- _STATED EXERCISE_: Format every line of the items below as a Markdown table with two columns, Row and Line, numbering each row and skipping blank lines.

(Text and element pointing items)
## Start
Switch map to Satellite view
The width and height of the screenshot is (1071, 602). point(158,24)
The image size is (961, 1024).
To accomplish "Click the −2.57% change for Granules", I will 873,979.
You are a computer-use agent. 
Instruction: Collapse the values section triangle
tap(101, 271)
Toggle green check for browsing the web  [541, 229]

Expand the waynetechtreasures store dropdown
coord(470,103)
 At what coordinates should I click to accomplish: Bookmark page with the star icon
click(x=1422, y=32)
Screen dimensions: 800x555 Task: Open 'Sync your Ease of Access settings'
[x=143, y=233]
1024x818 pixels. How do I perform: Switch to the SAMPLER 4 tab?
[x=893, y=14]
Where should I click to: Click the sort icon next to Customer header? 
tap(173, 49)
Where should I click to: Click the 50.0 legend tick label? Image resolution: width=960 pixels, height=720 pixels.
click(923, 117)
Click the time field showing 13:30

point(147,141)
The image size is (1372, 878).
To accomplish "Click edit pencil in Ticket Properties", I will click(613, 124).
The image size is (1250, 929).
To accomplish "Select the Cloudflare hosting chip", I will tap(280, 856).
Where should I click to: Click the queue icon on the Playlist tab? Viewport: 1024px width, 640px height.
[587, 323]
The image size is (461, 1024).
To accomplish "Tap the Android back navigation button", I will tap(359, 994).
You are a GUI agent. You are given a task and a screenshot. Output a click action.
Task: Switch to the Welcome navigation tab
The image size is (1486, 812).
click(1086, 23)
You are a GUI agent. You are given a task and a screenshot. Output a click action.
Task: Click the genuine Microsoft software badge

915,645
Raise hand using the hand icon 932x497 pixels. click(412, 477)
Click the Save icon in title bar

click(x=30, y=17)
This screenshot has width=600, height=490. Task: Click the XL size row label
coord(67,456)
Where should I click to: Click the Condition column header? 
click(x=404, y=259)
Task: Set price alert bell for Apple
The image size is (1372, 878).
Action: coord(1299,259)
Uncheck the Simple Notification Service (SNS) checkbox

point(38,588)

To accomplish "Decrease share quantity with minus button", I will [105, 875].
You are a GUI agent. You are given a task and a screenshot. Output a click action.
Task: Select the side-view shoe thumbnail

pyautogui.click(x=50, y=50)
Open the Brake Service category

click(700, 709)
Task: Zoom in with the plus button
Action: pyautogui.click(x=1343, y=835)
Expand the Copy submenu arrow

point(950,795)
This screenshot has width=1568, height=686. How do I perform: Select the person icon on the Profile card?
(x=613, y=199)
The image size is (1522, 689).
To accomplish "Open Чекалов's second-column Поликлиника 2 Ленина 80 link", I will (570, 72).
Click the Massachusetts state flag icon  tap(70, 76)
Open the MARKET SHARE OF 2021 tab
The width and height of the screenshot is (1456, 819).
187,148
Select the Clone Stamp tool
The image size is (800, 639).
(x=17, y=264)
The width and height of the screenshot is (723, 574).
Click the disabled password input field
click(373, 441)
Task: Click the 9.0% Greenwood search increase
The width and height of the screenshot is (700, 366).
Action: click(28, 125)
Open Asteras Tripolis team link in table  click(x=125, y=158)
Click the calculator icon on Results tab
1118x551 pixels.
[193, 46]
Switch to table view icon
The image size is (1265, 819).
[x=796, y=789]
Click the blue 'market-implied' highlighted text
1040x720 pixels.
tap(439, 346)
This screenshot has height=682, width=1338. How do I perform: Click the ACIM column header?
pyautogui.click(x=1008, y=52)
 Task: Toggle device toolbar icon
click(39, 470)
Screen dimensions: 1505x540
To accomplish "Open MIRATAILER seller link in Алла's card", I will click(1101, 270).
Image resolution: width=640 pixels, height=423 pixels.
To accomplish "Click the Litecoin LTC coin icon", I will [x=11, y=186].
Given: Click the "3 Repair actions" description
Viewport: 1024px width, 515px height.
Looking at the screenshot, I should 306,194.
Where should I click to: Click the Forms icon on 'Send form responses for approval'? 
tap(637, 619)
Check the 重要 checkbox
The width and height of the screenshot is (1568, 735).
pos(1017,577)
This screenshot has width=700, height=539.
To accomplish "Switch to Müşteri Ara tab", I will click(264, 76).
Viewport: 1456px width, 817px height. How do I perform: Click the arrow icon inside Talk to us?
## End
- _TASK ANSWER_:
| Row | Line |
|---|---|
| 1 | Switch map to Satellite view |
| 2 | The width and height of the screenshot is (1071, 602). point(158,24) |
| 3 | The image size is (961, 1024). |
| 4 | To accomplish "Click the −2.57% change for Granules", I will 873,979. |
| 5 | You are a computer-use agent.  |
| 6 | Instruction: Collapse the values section triangle |
| 7 | tap(101, 271) |
| 8 | Toggle green check for browsing the web  [541, 229] |
| 9 | Expand the waynetechtreasures store dropdown |
| 10 | coord(470,103) |
| 11 |  At what coordinates should I click to accomplish: Bookmark page with the star icon |
| 12 | click(x=1422, y=32) |
| 13 | Screen dimensions: 800x555 Task: Open 'Sync your Ease of Access settings' |
| 14 | [x=143, y=233] |
| 15 | 1024x818 pixels. How do I perform: Switch to the SAMPLER 4 tab? |
| 16 | [x=893, y=14] |
| 17 | Where should I click to: Click the sort icon next to Customer header?  |
| 18 | tap(173, 49) |
| 19 | Where should I click to: Click the 50.0 legend tick label? Image resolution: width=960 pixels, height=720 pixels. |
| 20 | click(923, 117) |
| 21 | Click the time field showing 13:30 |
| 22 | point(147,141) |
| 23 | The image size is (1372, 878). |
| 24 | To accomplish "Click edit pencil in Ticket Properties", I will click(613, 124). |
| 25 | The image size is (1250, 929). |
| 26 | To accomplish "Select the Cloudflare hosting chip", I will tap(280, 856). |
| 27 | Where should I click to: Click the queue icon on the Playlist tab? Viewport: 1024px width, 640px height. |
| 28 | [587, 323] |
| 29 | The image size is (461, 1024). |
| 30 | To accomplish "Tap the Android back navigation button", I will tap(359, 994). |
| 31 | You are a GUI agent. You are given a task and a screenshot. Output a click action. |
| 32 | Task: Switch to the Welcome navigation tab |
| 33 | The image size is (1486, 812). |
| 34 | click(1086, 23) |
| 35 | You are a GUI agent. You are given a task and a screenshot. Output a click action. |
| 36 | Task: Click the genuine Microsoft software badge |
| 37 | 915,645 |
| 38 | Raise hand using the hand icon 932x497 pixels. click(412, 477) |
| 39 | Click the Save icon in title bar |
| 40 | click(x=30, y=17) |
| 41 | This screenshot has width=600, height=490. Task: Click the XL size row label |
| 42 | coord(67,456) |
| 43 | Where should I click to: Click the Condition column header?  |
| 44 | click(x=404, y=259) |
| 45 | Task: Set price alert bell for Apple |
| 46 | The image size is (1372, 878). |
| 47 | Action: coord(1299,259) |
| 48 | Uncheck the Simple Notification Service (SNS) checkbox |
| 49 | point(38,588) |
| 50 | To accomplish "Decrease share quantity with minus button", I will [105, 875]. |
| 51 | You are a GUI agent. You are given a task and a screenshot. Output a click action. |
| 52 | Task: Select the side-view shoe thumbnail |
| 53 | pyautogui.click(x=50, y=50) |
| 54 | Open the Brake Service category |
| 55 | click(700, 709) |
| 56 | Task: Zoom in with the plus button |
| 57 | Action: pyautogui.click(x=1343, y=835) |
| 58 | Expand the Copy submenu arrow |
| 59 | point(950,795) |
| 60 | This screenshot has width=1568, height=686. How do I perform: Select the person icon on the Profile card? |
| 61 | (x=613, y=199) |
| 62 | The image size is (1522, 689). |
| 63 | To accomplish "Open Чекалов's second-column Поликлиника 2 Ленина 80 link", I will (570, 72). |
| 64 | Click the Massachusetts state flag icon  tap(70, 76) |
| 65 | Open the MARKET SHARE OF 2021 tab |
| 66 | The width and height of the screenshot is (1456, 819). |
| 67 | 187,148 |
| 68 | Select the Clone Stamp tool |
| 69 | The image size is (800, 639). |
| 70 | (x=17, y=264) |
| 71 | The width and height of the screenshot is (723, 574). |
| 72 | Click the disabled password input field |
| 73 | click(373, 441) |
| 74 | Task: Click the 9.0% Greenwood search increase |
| 75 | The width and height of the screenshot is (700, 366). |
| 76 | Action: click(28, 125) |
| 77 | Open Asteras Tripolis team link in table  click(x=125, y=158) |
| 78 | Click the calculator icon on Results tab |
| 79 | 1118x551 pixels. |
| 80 | [193, 46] |
| 81 | Switch to table view icon |
| 82 | The image size is (1265, 819). |
| 83 | [x=796, y=789] |
| 84 | Click the blue 'market-implied' highlighted text |
| 85 | 1040x720 pixels. |
| 86 | tap(439, 346) |
| 87 | This screenshot has height=682, width=1338. How do I perform: Click the ACIM column header? |
| 88 | pyautogui.click(x=1008, y=52) |
| 89 |  Task: Toggle device toolbar icon |
| 90 | click(39, 470) |
| 91 | Screen dimensions: 1505x540 |
| 92 | To accomplish "Open MIRATAILER seller link in Алла's card", I will click(1101, 270). |
| 93 | Image resolution: width=640 pixels, height=423 pixels. |
| 94 | To accomplish "Click the Litecoin LTC coin icon", I will [x=11, y=186]. |
| 95 | Given: Click the "3 Repair actions" description |
| 96 | Viewport: 1024px width, 515px height. |
| 97 | Looking at the screenshot, I should 306,194. |
| 98 | Where should I click to: Click the Forms icon on 'Send form responses for approval'?  |
| 99 | tap(637, 619) |
| 100 | Check the 重要 checkbox |
| 101 | The width and height of the screenshot is (1568, 735). |
| 102 | pos(1017,577) |
| 103 | This screenshot has width=700, height=539. |
| 104 | To accomplish "Switch to Müşteri Ara tab", I will click(264, 76). |
| 105 | Viewport: 1456px width, 817px height. How do I perform: Click the arrow icon inside Talk to us? |